ESG Investment Survey
ESG Investment Survey
ESG refers
to the use of environmental, social, and governance indicators to assess how
many businesses and countries have progressed in terms of sustainability. These
three metrics will be incorporated into the valuation phase when determining
which equities and bonds to purchase after enough information has been analyzed
on them.
ESG survey calculates the gap between the
discerned importance & actual practice
Although
the implementation of environmental, social, & governance (ESG) practices
in the transfer of risk, reinsurance, including insurance-linked securities
(ILS) sectors are viewed as quite significant. There is a clear difference
between perception and actual reality, according to a recent survey we
conducted with Synpulse.
We
collaborated with boutique consultancy company Synpulse to perform a study in
the third quarter of 2020 to assess the maturity of ESG in the insurance,
reinsurance, ILS, and risk transfer markets. It was the first of its kind
financial, social, and governance (ESG) survey, examining how risk transfer
organizations had integrated ESG considerations into their policies and
operations.
The
complete findings are being presented, and survey members will collect detailed
benchmarking details to assess their sophistication degrees in terms of
implementing ESG policies and activities compared to their competitors.

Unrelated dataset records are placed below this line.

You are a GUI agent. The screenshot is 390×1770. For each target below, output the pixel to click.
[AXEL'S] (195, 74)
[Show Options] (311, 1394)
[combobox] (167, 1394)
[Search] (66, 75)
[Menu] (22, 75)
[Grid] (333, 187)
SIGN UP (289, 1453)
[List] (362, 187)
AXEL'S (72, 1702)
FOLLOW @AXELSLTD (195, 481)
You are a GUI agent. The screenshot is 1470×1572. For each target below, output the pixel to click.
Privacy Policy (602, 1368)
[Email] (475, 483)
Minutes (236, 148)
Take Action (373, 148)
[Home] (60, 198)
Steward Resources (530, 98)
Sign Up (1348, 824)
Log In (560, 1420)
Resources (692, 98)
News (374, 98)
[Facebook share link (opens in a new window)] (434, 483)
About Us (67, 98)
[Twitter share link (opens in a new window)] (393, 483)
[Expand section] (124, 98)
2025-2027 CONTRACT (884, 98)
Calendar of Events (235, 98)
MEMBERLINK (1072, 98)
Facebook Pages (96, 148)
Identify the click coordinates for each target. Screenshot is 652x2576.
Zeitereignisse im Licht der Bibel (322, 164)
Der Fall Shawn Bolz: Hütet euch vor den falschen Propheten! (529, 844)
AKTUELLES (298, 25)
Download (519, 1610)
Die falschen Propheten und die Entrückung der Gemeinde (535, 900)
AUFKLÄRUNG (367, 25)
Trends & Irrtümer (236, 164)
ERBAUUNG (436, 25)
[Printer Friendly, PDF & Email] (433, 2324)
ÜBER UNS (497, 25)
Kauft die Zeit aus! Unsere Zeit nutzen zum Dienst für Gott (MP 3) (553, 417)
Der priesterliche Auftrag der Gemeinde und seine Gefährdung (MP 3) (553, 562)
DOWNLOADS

However, despite their importance, adoption
and ESG activities might not be as advanced as you would expect, with just a a small percentage of survey respondents taking behaviour that reflects their very
optimistic feelings about ESG. Various obstacles are seen as impeding ESG
acceptance in the insurance, reinsurance, ILS, and risk transfer sectors,
keeping back maturity and building this void.
First, the
survey's findings indicate that several companies lack personnel devoted to ESG
adoption, with no committed individual and little commitment to date. Non-dedicated
ILS investment managers (i.e., more prominent asset managers who sell ILS
strategies), including insurers, are, unsurprisingly, better resourced than
devoted ILS fund managers.
Another
roadblock to implanting ESG activities at the organizational level is a lack of
well-identified, concrete targets in ESG strategies.
"Although
A large percentage of those surveyed accept that observable ESG targets are
being established, several of our people surveyed have expressed that they are
either not described precisely enough even in ESG strategies," Synpulse
clarified.
Participants
in our survey were also questioned whether they are calculating their ESG
footprints and there were evident disparities, with specific regions and
traditional investment market participants lagging. Participants
in our survey were also questioned whether they are calculating their ESG
footprints and there were evident disparities, with specific regions and
traditional investment market participants lagging.
"Most
committed ILS fund managers and reinsurers will be speeding up their activities
in this field by gradually including external players, which is a good
sign."
According
to Synpulse, 70 per cent of committed ILS hedge fund and underwriting
respondents said that calculating their ESG output with an external ranking or the score was critical for their company. In the financial risk value chain, the third challenge was accountability and disclosure. Although 90% of respondents
in our survey agreed that screening parties and components of risk inside the
production chain against ESG parameters are relevant, it's unclear whether this
is done in a meaningful way. Looking at reinsurance, retrocession, and ILS
contracts to see covered company underlying and analyze how each insured party
conducts business or accepts ESG presents considerable challenges. Although
ILS, like insurance and reinsurance, has relatively positive ESG
characteristics in providing catastrophe and more comprehensive insurance risk
resources and the social good it offers, things get a little murkier if you
look beneath the system itself. The farther down the risk transfer chain you
go, the less transparent things get, with retrocession Aires frequently getting
a good picture of the relevant insurance policies.
It will
create unique challenges for the ILS industry since confident institutional investors,
for example, need assurances that their contributions are not causing any
social or environmental damage. However, ensuring that the underlying insured
follows the same ethos is extremely difficult. As a result, a strict ESG review
of ILS contracts will undoubtedly reveal multiple gaps, emphasizing the value
of acceptance in the sector as end-investors become more concerned with
ensuring their allocations are ESG compliant in all asset groups. As the legislation takes effect, especially in Europe, accepting ESG can become
increasingly important for the ILS sector to maintain access to a diverse set
of investors.
There is still more work to be done, but the substantial perceived value of ESG signals that risk transfer, re/insurance,
and ILS market players would strive for greater acceptance and sophistication
of ESG considerations in their operations and decision-making.